Passage shown:

== Segment start ==

American spikenard possesses depurative (purifying), antiseptic and diaphoretic (inducing sweating) attributes and is effective in treating rheumatism, gout and added inflammatory conditions. In addition, the herb is also employed in treating medical conditions, such as lung complaints, coughs and colds.
Similar to sarsaparilla, the root tea prepared with the roots of American spikenard is a traditional folk medication used to treat backaches as well as in the form of a purifying spring tonic.
In addition, American spikenard has also been sued to cure syphilis, rheumatism and shortness of breath since long. As mentioned earlier, this herb is said to be an alternative and possesses antimicrobial properties and activities.
It may also work as an expectorant (a medication that helps in discharging phlegm) in the upper respiratory coughs attributed to asthmatic conditions. Therapeutically, the roots of American spikenard have been employed in the form of poultice to heal fractured or broken bones as well as deep bruising.

== Segment end ==

What this exercise asks:
[1] Answer these about the American spikenard text:
(a) What does "diaphoretic" mean?
(b) Which plant's root tea is the American spikenard root tea compared to?
(c) In what form have the roots been used to heal broken bones and deep bruising?
[2] Write a continuation of the American spikenard text, picking up after its final sentence.
Nothing in the listing is needed here.

[Collected data]

== Segment start ==

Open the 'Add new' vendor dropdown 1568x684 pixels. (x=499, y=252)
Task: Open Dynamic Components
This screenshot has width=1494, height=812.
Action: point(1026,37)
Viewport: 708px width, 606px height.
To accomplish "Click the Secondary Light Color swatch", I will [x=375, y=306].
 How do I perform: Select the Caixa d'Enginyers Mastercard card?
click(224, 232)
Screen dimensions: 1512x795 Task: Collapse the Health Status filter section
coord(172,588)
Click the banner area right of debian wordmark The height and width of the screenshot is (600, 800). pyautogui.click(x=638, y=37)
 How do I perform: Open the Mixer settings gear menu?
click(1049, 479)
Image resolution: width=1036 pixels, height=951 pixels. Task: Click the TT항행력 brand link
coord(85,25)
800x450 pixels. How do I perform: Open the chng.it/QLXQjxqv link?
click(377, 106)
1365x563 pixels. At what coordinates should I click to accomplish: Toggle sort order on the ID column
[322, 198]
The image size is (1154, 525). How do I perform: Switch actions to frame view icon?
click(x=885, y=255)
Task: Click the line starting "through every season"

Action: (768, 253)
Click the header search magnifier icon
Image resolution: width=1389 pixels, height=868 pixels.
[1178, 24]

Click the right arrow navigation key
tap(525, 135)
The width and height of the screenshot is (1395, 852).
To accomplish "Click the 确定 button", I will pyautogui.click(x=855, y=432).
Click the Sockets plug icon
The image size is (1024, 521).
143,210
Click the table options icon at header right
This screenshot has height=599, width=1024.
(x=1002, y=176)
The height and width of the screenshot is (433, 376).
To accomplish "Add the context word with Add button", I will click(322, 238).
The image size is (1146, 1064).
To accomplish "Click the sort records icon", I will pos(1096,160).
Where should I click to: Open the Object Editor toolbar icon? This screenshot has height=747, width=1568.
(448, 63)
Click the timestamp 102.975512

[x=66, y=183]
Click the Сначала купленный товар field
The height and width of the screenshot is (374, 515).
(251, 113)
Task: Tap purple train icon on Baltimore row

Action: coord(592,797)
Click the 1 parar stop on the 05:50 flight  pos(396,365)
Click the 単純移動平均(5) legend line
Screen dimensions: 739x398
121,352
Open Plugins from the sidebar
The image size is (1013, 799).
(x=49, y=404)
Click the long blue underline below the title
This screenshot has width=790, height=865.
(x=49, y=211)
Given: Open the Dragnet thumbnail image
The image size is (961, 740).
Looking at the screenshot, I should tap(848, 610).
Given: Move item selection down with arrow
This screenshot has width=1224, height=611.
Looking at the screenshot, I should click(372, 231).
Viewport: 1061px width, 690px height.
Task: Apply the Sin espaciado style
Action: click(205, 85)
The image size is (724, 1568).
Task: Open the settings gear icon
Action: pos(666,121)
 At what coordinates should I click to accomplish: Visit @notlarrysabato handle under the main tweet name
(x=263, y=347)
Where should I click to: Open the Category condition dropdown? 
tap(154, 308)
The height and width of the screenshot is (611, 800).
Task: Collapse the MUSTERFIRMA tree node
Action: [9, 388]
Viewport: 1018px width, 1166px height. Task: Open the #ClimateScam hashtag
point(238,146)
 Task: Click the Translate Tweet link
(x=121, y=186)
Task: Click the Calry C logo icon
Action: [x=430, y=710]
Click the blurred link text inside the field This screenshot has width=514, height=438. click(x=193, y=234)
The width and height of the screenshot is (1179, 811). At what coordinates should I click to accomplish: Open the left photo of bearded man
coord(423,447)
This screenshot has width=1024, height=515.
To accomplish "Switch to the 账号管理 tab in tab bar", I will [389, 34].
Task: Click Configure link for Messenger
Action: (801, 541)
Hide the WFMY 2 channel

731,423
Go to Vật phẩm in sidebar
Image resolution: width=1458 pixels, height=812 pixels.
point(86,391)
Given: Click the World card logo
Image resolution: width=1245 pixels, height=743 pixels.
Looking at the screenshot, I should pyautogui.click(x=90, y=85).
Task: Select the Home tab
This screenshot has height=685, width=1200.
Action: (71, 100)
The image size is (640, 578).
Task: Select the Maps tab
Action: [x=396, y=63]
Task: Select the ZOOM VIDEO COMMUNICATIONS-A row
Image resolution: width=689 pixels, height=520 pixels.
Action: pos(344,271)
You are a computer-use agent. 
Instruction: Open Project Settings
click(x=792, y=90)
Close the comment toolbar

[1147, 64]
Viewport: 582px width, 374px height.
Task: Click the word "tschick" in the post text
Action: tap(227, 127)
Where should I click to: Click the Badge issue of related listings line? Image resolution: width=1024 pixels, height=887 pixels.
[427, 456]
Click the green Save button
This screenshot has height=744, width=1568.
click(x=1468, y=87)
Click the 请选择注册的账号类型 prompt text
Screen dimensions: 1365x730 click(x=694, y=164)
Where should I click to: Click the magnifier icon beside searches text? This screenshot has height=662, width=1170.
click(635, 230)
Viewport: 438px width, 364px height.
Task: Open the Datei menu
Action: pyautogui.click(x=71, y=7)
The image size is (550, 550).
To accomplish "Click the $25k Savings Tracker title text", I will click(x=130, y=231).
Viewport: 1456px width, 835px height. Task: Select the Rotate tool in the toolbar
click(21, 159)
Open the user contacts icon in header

== Segment end ==

Responses per task:
[1]
(a) Inducing sweating.
(b) Sarsaparilla.
(c) A poultice.

[2]
American spikenard is edible and several parts of the herb are cooked before consumption, while the fruits are eaten raw or cooked. The tips of young shoots of this herb are cooked and also used as a potherb or in the form of flavouring in soups. Roots of spikenard are also cooked. They are cut in large pieces, spiced and used in soups.
The roots have a very pleasing aroma which exude a flavour similar to that of liquorice. The roots may also be used as a substitute for a closely related species sarsaparilla and brewed to prepare root beer. Fruits of American spikenard may also be used to prepare a jelly.
As mentioned earlier, American spikenard or Aralia racemosa is native to North America and is found growing in the wild in the vast expanse from central Canada to Virginia. It also grows in other regions of the continent.
American spikenard is very easy to grow when cultivated in average, standard moisture soil conditions or fertile soils and in complete sun or partial shade. This herb gradually spreads by means of its thick rhizomes.
The plant needs a protected position. Spring is the best season for the growth of the young and mature plants. As American spikenard is susceptible to frosts, it is advisable to cultivate the plants in a protected location where the early morning sun does not reach. Irrigation helps the plant to grow better.
It is best to propagate American spikenard by its seeds, which should be sown as soon as they mature and planted in a cold frame. If you are using stored seeds to propagate the plant, it would need anything between three to five months of cold stratification. Generally, the seeds take one to four months to germinate when the temperature is maintained at 20°C.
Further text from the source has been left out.